#### Given passage:
━━━━━━

For decades, childbirth has remained one of medicine’s biggest paradoxes.
While healthcare has been transformed by data, AI and predictive technology, the way clinicians monitor mothers and babies during labour has changed remarkably little since the 1960s. For Tara Croft, CEO of Australian healthtech company Oli, that was a problem worth solving.
“I think we’ve accepted childbirth as inherently unpredictable for a very long time,” she says. “We’ve made advances across almost every other area of healthcare, yet in pregnancy and birth clinicians are still relying on technology that dates back to the sixties.”
“It’s not a reflection of clinicians—they are exceptional. It’s a limitation of the information available to them.”
Founded after obstetrician Dr Sarah McDonald experienced the traumatic birth of her son in 2012, Oli has spent almost a decade developing a wearable device that uses AI to monitor maternal and fetal signals in real time. Rather than relying solely on fetal heart rate, maternal heart rate and contractions, the technology is designed to identify invisible warning signs before an emergency unfolds.
“For us, AI’s greatest value is helping clinicians see what they couldn’t see before,” Croft says.
“Instead of waiting for a complication to happen, clinicians are signalled to invisible risk before anything occurs, giving them more time to prepare, intervene or potentially prevent an emergency from unfolding.”
It’s an ambitious vision that’s beginning to attract serious backing. Oli has now secured more than $11.5 million in non-dilutive government funding, alongside more than $13 million in private investment. It’s a significant achievement in a sector where women’s health has long struggled to attract funding.
“We’ve worked incredibly hard for every dollar raised,” Croft says. “Everyone is touched by pregnancy and birth in some way. We all have a mother, are a mother or know a mother, yet historically it has been one of the most underfunded areas of healthcare innovation.”
She believes though, that attitudes are finally beginning to shift.
“Maternal health is not a niche healthcare issue—it is the foundation for societal health and one of the highest-return investments available.”
Indeed, globally, maternal mortality remains far higher than many people realise. Every day, the World Health Organization estimates around 800 women die from pregnancy-related causes, while postpartum haemorrhage claims the life of a mother every seven minutes, despite most of those deaths being preventable with earlier intervention.
“We can do better,” Croft says simply.
Beyond childbirth, Croft sees AI reshaping women’s healthcare far more broadly.
“Women’s health has been chronically under-researched and underfunded for so long that we have a unique opportunity to leap from analogue to AI in one fell swoop.”
She believes the next decade will see healthcare move away from isolated appointments and snapshots of data towards continuous, personalised monitoring.
“The future will be built around continuous understanding,” she says. “Women’s health is far broader than menstruation, maternal health and menopause. Cardiovascular disease, autoimmune conditions, osteoporosis and dementia are all examples where sex-specific biology influences outcomes. AI provides an opportunity to better understand these differences and deliver more precise and effective care.”
But there’s still a long road ahead.
“It’s definitely changing, but there’s still a long way to go. Female founders and women’s health companies continue to receive a small proportion of overall investment” despite them being “the next frontier.”
As Oli enters its final clinical trials across Australia and the United States, Croft is already thinking beyond the company’s first application in postpartum haemorrhage. Future uses include predicting fetal distress, uterine rupture and labour progression.
Ultimately, though, the technology isn’t the point.
“We’d love to see Oli in the hands of every clinician, every maternity team and every woman around the world, regardless of where she lives or her circumstances.”
As for the broader vision for how technology continues to shape healthcare?
“To date, the room has been built around the machine, but it’s time the machine disappeared into the background while still being the signal the room can trust.”
“Every birth should belong to the people in it—and that’s the future we’re working towards.”

━━━━━━

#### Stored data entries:
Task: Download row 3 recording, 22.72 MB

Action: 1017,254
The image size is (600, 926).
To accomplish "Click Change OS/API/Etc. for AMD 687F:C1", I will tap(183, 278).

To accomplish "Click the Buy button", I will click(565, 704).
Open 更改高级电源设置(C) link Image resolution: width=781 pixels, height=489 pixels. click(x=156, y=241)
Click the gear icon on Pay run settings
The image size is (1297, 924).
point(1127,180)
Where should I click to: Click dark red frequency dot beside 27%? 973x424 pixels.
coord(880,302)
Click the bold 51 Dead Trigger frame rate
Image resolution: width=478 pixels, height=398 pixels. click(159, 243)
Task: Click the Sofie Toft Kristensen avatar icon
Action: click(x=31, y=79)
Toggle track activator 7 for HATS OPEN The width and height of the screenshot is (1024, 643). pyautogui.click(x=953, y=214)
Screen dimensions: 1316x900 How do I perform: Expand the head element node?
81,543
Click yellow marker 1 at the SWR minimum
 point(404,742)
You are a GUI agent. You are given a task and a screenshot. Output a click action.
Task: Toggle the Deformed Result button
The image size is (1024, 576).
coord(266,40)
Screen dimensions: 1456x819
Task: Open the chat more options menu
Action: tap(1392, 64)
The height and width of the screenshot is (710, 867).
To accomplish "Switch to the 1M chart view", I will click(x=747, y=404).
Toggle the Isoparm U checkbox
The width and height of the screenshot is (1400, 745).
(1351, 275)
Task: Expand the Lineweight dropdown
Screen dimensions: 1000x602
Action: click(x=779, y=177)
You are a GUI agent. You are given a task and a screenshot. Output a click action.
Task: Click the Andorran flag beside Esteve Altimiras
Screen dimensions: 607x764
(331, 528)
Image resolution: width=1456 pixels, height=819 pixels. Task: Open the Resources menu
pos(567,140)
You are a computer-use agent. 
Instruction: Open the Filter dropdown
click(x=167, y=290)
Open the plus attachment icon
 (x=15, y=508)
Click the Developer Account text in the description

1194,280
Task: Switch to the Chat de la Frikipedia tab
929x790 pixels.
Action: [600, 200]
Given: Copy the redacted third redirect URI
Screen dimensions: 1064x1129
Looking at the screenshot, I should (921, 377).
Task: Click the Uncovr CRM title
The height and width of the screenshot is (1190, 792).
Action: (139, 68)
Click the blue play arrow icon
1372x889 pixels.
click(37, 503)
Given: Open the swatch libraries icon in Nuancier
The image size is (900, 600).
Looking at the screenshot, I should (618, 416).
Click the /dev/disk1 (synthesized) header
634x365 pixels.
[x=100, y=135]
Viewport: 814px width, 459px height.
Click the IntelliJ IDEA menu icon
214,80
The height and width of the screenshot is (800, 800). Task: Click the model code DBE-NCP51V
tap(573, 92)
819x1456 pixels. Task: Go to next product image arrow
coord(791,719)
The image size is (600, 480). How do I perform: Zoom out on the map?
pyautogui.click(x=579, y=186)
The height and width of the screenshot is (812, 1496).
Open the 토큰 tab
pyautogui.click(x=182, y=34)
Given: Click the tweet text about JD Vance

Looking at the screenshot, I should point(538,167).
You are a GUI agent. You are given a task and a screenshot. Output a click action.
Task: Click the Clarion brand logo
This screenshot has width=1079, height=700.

━━━━━━

#### Actions to take:
1. According to the Oli article, how much non-dilutive government funding has Oli secured?
2. Echo the Oli article from "As Oli enters" up to and including "to shape healthcare?".
The listing is not used in any way here.

#### Expected outputs:
1. More than $11.5 million.

2.
As Oli enters its final clinical trials across Australia and the United States, Croft is already thinking beyond the company’s first application in postpartum haemorrhage. Future uses include predicting fetal distress, uterine rupture and labour progression.
Ultimately, though, the technology isn’t the point.
“We’d love to see Oli in the hands of every clinician, every maternity team and every woman around the world, regardless of where she lives or her circumstances.”
As for the broader vision for how technology continues to shape healthcare?